Dans le détail, ce programme pourrait comporter un congé de paternité à 10 semaines (contre quatre aujourd’hui) dont six obligatoires, comme pour les mères. Son coût est évalué à 1,3 milliard d’euros.
Transparence salariale
Il pourrait également introduire une obligation pour les employeurs pour qu’ils indiquent le salaire ou la fourchette de rémunération dans l’annonce de l’offre d’emploi ou avant l’entretien, sous peine de sanction. C’est d’ailleurs tout l’objet de la transposition de la directive européenne sur la transparence des rémunérations qui devrait être effective d’ici à juin 2026. Une mesure « simple à mettre en place » qui devrait « avoir des effets immédiats et significatifs », prédisent les auteurs.

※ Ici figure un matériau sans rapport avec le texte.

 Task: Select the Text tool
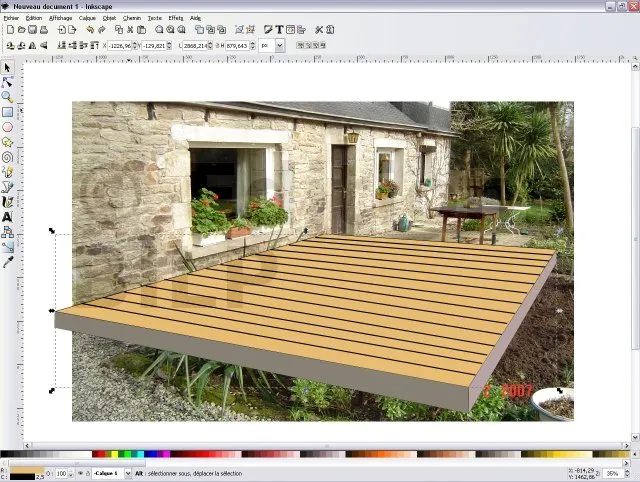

Ce plan pourrait aussi encourager les partenaires sociaux à négocier des accords de branche pour rétablir l’égalité hommes-femmes dans les évolutions de carrière et pour l’accès aux promotions, à l’image de ceux de la métallurgie ou des architectes. Et rendre plus contraignantes les politiques de quotas aux postes exécutifs et d’encadrement.
Soit une approche systémique qui pourrait éliminer les impacts négatifs des moments clefs de la vie qui cristallisent encore et toujours les inégalités salariales.